Data for review:
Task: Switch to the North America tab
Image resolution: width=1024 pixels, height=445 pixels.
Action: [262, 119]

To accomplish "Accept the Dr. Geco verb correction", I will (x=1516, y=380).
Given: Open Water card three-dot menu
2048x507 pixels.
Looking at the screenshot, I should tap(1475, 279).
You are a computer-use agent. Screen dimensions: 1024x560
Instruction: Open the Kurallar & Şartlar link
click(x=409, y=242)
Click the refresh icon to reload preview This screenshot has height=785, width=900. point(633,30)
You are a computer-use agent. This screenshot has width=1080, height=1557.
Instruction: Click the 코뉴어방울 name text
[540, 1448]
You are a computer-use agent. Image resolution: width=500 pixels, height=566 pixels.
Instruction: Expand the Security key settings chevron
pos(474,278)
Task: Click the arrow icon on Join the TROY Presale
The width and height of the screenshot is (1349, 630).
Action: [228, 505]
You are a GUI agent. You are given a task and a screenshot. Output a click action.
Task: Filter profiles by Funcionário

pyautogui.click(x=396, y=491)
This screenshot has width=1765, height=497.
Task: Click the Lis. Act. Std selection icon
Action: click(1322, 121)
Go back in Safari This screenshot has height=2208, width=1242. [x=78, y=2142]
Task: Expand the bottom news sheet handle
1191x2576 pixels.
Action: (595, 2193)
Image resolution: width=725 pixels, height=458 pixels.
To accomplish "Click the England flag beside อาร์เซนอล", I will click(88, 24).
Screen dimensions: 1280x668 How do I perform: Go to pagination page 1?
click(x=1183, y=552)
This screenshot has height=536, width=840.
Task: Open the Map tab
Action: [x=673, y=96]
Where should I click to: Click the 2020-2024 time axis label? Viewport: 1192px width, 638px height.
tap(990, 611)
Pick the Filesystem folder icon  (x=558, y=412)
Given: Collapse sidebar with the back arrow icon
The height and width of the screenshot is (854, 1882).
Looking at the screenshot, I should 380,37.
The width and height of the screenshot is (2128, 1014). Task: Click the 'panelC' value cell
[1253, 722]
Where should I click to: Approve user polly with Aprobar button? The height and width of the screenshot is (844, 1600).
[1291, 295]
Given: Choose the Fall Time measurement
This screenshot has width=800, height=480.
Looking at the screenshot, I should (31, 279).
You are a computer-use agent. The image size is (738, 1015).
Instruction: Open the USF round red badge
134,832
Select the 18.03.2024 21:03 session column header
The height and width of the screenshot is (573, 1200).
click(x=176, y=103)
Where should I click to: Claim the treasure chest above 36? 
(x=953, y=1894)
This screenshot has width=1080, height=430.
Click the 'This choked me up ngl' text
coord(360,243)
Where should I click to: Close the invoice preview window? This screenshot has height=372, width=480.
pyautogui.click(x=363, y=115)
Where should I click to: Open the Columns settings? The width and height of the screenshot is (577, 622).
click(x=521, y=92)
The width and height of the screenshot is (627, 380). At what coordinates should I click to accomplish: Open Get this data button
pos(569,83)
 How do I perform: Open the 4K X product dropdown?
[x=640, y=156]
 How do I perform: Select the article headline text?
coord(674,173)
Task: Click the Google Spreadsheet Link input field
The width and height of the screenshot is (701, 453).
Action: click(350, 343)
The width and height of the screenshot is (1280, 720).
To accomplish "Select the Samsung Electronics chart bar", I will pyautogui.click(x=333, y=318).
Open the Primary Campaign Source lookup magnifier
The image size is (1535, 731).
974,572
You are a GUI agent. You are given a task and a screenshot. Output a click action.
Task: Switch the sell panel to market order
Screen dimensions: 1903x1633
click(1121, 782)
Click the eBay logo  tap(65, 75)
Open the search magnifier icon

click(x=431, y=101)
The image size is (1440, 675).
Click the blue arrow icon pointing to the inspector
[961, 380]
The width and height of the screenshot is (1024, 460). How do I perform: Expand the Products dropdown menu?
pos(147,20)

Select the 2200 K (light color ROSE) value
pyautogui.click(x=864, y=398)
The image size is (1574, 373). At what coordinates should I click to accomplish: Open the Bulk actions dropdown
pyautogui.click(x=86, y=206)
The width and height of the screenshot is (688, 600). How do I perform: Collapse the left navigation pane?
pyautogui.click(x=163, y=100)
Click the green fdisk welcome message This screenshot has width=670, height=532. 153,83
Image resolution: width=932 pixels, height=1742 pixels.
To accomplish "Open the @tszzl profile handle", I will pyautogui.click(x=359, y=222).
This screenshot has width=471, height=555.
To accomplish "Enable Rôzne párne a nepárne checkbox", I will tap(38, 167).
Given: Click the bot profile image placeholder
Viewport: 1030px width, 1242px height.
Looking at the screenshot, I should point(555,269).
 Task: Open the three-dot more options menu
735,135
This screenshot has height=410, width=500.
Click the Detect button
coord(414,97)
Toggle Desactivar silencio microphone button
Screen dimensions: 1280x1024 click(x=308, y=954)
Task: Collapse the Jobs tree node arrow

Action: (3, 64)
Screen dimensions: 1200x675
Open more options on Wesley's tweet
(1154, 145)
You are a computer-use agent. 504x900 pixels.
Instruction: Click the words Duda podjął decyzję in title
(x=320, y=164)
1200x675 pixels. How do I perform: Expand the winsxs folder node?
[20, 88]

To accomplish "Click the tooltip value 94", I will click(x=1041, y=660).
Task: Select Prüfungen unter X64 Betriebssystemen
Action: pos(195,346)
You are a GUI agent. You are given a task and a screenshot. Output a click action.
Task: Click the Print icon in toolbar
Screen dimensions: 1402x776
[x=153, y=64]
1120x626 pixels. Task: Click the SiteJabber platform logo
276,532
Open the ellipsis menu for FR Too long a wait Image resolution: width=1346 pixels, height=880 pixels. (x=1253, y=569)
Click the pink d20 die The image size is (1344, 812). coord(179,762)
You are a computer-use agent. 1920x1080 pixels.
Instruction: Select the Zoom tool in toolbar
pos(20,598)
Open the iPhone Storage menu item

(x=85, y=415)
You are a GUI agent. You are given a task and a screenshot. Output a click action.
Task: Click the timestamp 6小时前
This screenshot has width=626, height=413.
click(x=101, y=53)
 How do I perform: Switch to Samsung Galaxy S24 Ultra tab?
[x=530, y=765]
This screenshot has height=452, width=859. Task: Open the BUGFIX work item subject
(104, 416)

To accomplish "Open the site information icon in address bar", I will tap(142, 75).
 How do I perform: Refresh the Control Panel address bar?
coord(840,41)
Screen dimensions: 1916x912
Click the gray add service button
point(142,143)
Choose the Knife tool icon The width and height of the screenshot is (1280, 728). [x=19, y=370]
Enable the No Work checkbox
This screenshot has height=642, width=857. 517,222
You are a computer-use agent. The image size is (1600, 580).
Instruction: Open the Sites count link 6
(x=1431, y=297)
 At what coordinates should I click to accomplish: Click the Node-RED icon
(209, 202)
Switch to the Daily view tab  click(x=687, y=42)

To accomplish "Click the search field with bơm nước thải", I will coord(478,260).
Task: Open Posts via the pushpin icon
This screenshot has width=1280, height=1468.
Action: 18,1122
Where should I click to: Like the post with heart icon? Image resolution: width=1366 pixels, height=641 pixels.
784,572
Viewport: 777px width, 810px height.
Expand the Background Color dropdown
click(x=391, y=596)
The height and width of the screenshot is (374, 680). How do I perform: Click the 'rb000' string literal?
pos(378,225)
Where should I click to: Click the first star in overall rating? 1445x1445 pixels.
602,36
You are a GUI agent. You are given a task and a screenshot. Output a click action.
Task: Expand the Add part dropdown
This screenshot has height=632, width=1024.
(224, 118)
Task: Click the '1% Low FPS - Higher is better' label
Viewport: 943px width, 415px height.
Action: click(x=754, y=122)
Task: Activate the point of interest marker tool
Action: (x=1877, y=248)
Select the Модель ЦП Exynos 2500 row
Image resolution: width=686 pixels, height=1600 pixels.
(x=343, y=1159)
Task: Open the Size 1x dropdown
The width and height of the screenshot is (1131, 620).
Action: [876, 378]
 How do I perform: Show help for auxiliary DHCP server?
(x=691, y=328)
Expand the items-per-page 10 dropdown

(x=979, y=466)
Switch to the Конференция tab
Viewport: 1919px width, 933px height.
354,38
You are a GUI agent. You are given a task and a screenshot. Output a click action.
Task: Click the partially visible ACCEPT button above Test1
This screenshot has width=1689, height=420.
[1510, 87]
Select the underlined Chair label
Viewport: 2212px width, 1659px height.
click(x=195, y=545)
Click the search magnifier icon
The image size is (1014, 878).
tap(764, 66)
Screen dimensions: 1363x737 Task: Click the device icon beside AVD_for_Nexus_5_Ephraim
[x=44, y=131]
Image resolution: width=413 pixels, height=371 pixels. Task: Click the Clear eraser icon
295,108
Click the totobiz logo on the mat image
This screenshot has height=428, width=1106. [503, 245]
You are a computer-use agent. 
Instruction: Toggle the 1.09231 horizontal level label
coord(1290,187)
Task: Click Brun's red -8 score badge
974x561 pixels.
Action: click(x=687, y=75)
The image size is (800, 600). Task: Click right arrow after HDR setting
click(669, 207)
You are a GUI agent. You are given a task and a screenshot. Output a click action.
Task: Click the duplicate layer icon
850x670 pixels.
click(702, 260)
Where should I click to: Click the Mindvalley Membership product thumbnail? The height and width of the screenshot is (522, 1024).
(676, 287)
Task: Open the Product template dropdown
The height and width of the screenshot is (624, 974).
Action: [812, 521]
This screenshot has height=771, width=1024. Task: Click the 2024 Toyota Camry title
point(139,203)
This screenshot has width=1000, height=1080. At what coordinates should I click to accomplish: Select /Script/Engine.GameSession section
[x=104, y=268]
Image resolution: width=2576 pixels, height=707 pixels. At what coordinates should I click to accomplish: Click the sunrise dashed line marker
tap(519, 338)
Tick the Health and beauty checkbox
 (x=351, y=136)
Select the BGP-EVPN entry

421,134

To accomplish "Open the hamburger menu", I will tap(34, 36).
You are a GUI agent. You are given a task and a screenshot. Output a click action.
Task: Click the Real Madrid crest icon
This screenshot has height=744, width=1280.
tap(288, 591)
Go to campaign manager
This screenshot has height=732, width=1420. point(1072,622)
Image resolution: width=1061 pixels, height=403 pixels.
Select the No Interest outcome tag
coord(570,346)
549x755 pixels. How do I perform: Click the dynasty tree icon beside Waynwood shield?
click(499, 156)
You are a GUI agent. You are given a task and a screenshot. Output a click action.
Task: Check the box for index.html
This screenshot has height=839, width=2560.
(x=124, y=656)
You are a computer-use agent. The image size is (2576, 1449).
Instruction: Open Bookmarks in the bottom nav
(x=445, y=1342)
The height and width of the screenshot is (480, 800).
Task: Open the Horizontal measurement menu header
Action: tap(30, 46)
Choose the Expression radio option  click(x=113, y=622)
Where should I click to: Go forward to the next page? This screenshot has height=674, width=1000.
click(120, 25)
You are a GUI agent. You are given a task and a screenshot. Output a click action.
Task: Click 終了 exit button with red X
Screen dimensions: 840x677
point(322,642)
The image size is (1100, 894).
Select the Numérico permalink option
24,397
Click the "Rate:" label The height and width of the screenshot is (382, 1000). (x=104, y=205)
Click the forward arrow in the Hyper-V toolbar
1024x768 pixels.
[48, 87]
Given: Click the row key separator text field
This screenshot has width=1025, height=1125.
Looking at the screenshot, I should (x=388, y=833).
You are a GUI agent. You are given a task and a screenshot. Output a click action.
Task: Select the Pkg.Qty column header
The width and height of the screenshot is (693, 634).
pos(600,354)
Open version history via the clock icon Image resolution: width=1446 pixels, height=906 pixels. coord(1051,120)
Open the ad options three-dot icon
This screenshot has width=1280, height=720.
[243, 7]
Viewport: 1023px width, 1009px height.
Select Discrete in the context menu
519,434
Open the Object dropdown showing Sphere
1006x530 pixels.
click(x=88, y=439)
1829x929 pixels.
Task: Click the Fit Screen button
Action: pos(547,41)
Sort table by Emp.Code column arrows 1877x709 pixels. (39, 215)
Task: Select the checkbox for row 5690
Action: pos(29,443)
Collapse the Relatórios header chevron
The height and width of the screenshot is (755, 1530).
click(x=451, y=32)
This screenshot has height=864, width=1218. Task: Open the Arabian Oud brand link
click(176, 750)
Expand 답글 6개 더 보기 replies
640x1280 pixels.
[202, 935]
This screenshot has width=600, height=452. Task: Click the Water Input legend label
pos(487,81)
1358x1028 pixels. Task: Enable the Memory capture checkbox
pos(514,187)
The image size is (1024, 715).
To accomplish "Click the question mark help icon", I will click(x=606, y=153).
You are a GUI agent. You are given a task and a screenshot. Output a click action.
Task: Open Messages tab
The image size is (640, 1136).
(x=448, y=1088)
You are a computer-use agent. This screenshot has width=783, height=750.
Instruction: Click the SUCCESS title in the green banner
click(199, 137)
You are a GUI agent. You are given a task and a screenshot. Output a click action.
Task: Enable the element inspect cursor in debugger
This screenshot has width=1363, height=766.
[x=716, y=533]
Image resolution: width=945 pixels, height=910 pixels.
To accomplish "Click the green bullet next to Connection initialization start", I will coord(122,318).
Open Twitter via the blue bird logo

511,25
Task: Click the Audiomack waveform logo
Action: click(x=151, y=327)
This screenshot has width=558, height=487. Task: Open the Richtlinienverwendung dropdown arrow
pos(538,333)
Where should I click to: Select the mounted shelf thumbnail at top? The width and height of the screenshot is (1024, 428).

Requirement:
Every line of the entries that includes "field" must be copied into the answer.

Answer to this task:
Task: Click the Google Spreadsheet Link input field
To accomplish "Click the search field with bơm nước thải", I will coord(478,260).
Given: Click the row key separator text field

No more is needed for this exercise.